To help banks, some suggest rewriting accounting rules
This article was originally on a blog post platform and may be missing photos, graphics or links. See About archive blog posts.
The increasingly angry debate over ‘mark-to-market’ accounting rules for banks may be coming to a head.
All year, many bankers have asserted that it was unfair that accounting standards required them to value mortgage securities they own at market value. The frazzled market, they said, was unrealistic about the long-term worth of those assets.
Markdowns of mortgage assets have, of course, devastated the finances of leading banks.
Some in Congress who agree with the banks now want to suspend mark-to-market accounting altogether and give lenders much more leeway in valuing mortgage securities at levels that, in theory, more realistically reflect what the assets will return over time.
Accounting purists say a rule change would raise the risk that the banks would resort to fantasy accounting -- ‘mark-to-make-believe’ -- that would overstate the value of their assets to investors. Remember Enron Corp.?
The first version of the $700-billion financial-system bailout bill in the House included a passage giving the Securities and Exchange Commission authority to suspend mark-to-market accounting in specific instances in which the agency ‘determines that it is necessary or appropriate in the public interest and is consisent with the protection of investors.’
Some House Republicans are pushing harder to change the rules. The Republican Study Committee, a group of House conservatives, has proposed suspending mark-to-market accounting until the SEC ‘can issue new guidelines that will allow firms to mark these assets to their true economic value.’ These conservatives’ votes could be crucial in the next go-round of the bailout bill.
Former House Speaker Newt Gingrich, now a fellow at the American Enterprise Institute, on Monday published a piece on Forbes.com entitled ‘Suspend Mark-to-Market Now!’ Read it here.
On the other side of the debate are many accounting experts and investor advocates. They say it would be folly to give banks more discretion in deciding how to value assets simply because they don’t like what the market is telling them.
The Center for Audit Quality, an advocacy group for the accounting industry, issued a statement today urging Congress to reject any suspension of mark-to-market rules.

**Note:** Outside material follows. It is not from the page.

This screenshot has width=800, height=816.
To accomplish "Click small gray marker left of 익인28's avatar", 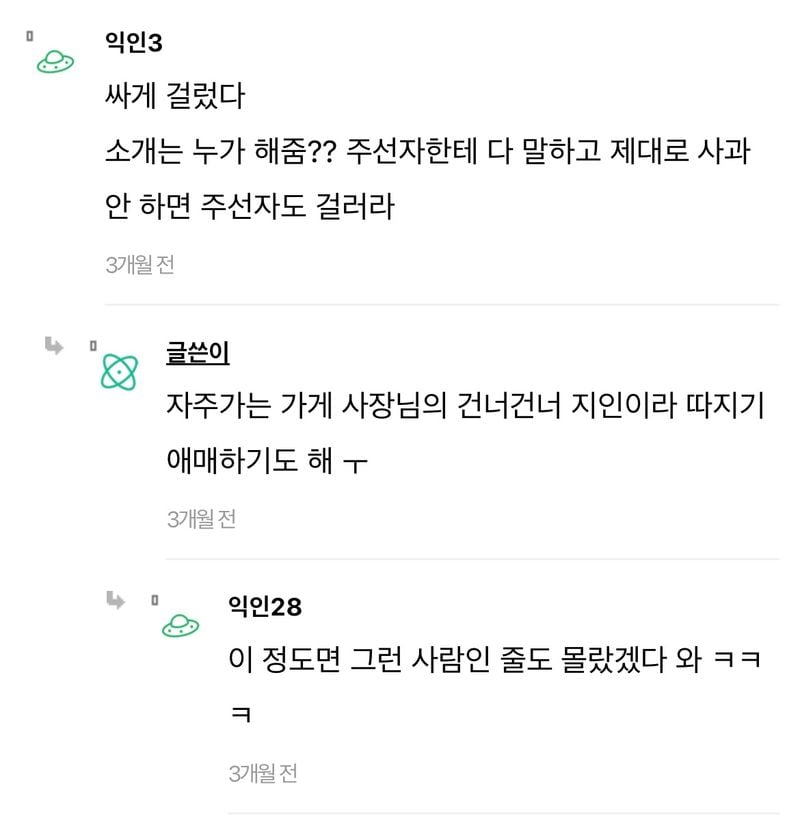I will click(x=154, y=600).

‘The principles of mark-to-market accounting are rooted in the fundamental virtue of transparency and are central to informed market decisions and efficient allocation of capital,’ the group said. ‘In our view, investor confidence would be undermined by efforts designed to mask the actual value of financial assets at a given point in time.’
Mark-to-market accounting ‘did not create the economic crisis,’ the group said. Rather, the rules have ‘contributed positively to revelations about the severity of the economic crisis facing our credit markets and certain institutions.’ Read the full statement here.
Under apparent pressure, the Financial Accounting Standards Board, which sets U.S. accounting rules, said today it would change the focus of its board meeting Wednesday to mark-to-market accounting issues.
What’s more, the SEC, which oversees the FASB, looked as if it was trying to head off a full suspension of mark-to-market rules with ‘clarifications’ it published today.
The new SEC guidelines, issued jointly with the FASB, give financial firms more latitude in deciding on valuations for securities when there is no ‘active market’ for the assets -- which certainly describes many mortgage securities.
But the agency ‘probably will resist calls’ for a blanket moratorium on mark-to-market rules, Bloomberg News reported today, citing sources familiar with the debate.